RECORDS FOR PROCESSING:
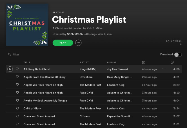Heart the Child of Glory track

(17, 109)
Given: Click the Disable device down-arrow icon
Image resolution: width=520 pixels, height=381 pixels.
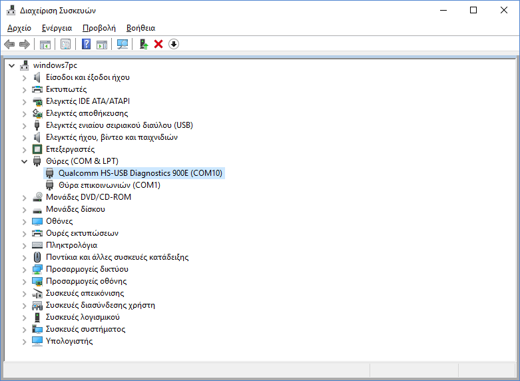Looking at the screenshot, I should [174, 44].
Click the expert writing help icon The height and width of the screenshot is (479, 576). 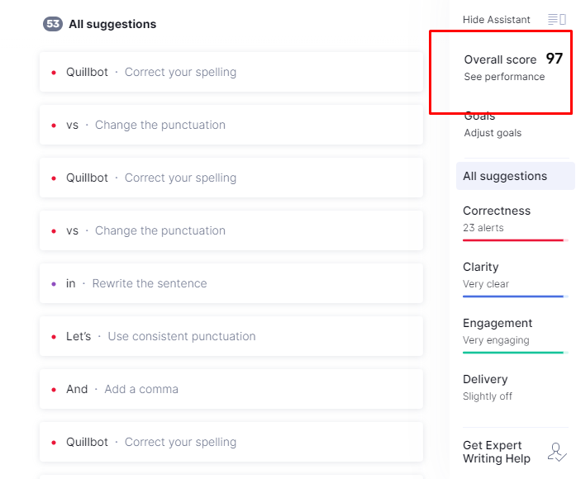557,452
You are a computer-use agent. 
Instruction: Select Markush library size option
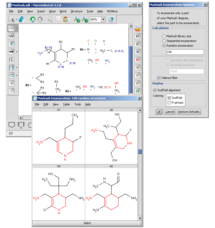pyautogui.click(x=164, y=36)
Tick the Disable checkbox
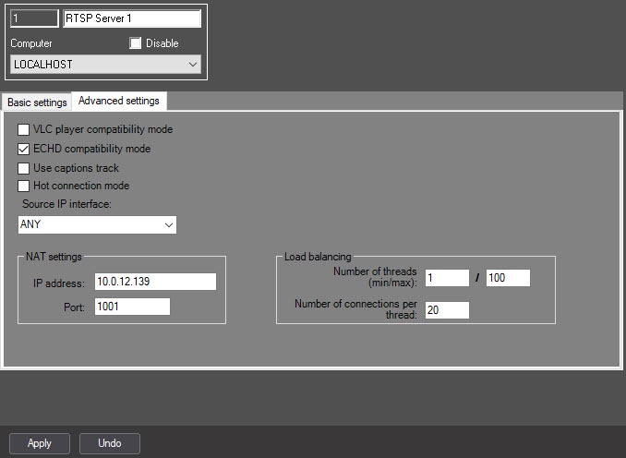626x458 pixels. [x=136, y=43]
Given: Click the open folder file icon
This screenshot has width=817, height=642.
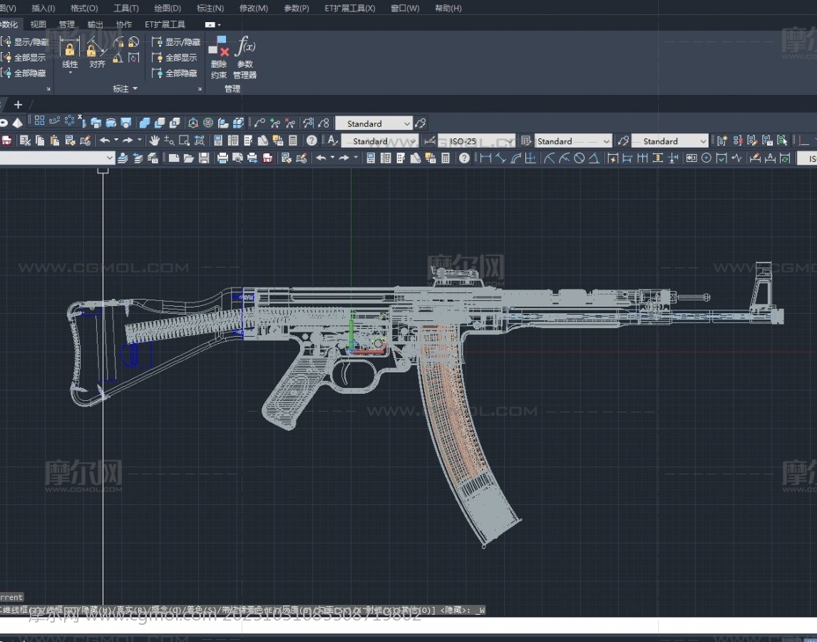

WHAT THE TASK ASKS:
Write each line exactly as it appears, from the line that holds "Instruction: Select Markush" through the closing line of the data above, and leave every picture out.

SOLVED PROBLEM:
Instruction: Select Markush library size option
pyautogui.click(x=164, y=36)
Tick the Disable checkbox
626x458 pixels. [x=136, y=43]
Given: Click the open folder file icon
This screenshot has width=817, height=642.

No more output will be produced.